My website has been running on an unmanaged virtual private server (VPS), using Ubuntu 14.04, from DigitalOcean since 6 years ago. Unfortunately, the latest WordPress (as of version 5.2) requires at least PHP version 5.6.20 which Ubuntu 14.04 does not support (Ubuntu 14.04 supports PHP 5.5.9).

Although DigitalOcean provides upgrade scripts to migrate from Ubuntu 14.04 to 20.04 (actually from Ubuntu 14.04 to 16.04, 16.04 to 18.04, and finally 18.04 to 20.04), I decide to avoid any possible issues by creating a new WordPress Ubuntu server from scratch.
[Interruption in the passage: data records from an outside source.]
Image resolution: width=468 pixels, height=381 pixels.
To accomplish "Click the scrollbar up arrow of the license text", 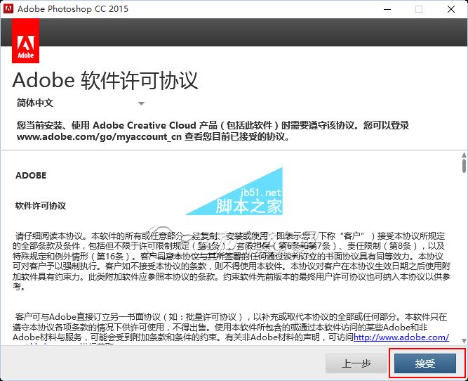I will [463, 155].
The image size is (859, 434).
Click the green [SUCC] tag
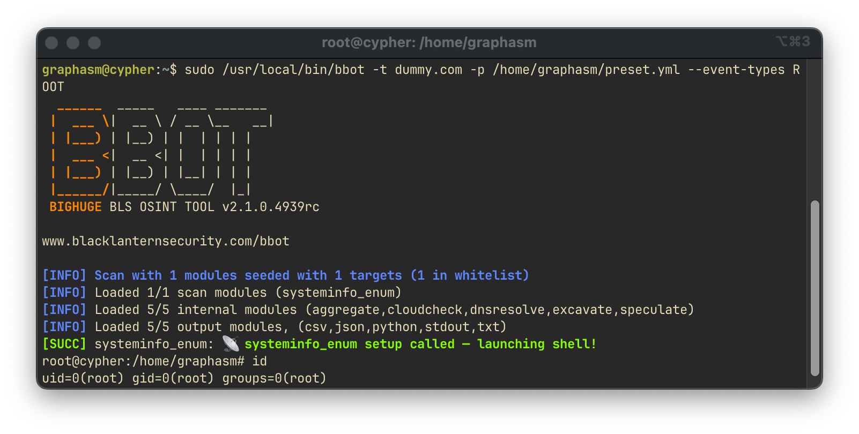[x=64, y=344]
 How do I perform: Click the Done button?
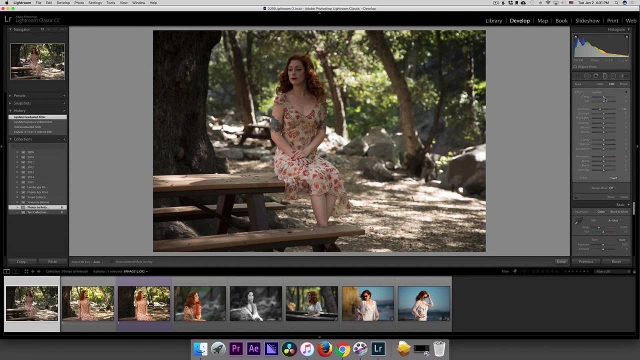pos(561,262)
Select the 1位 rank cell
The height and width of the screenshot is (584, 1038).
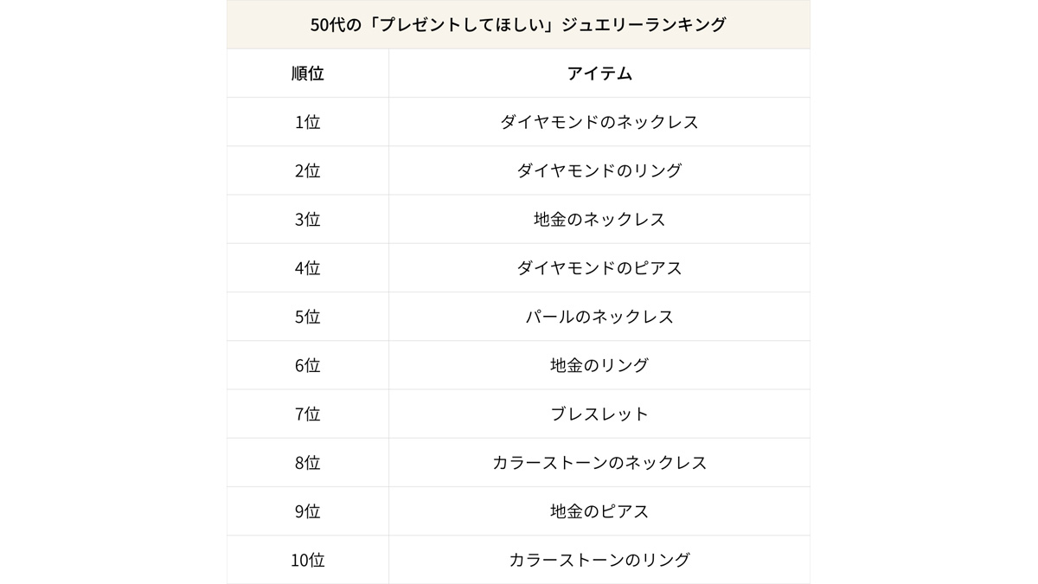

Below, I’ve updated the instructions from Install Ubuntu, LEMP, and WordPress on an Unmanaged VPS to use the latest Ubuntu 20.04 operating system. Though these instructions may mention DigitalOcean, they should also apply to Amazon Lightsail and other VPS providers.

Create Server

I decide to use the latest version of Ubuntu, “Ubuntu 20.04.6 (LTS) x64”, provided by DigitalOcean. The 32bit version is not listed. The 64bit version uses slightly more memory than 32bit, but should provide better security and performance. In the future, if I decide to increase the memory to greater than 4GB, the 64bit version would be required.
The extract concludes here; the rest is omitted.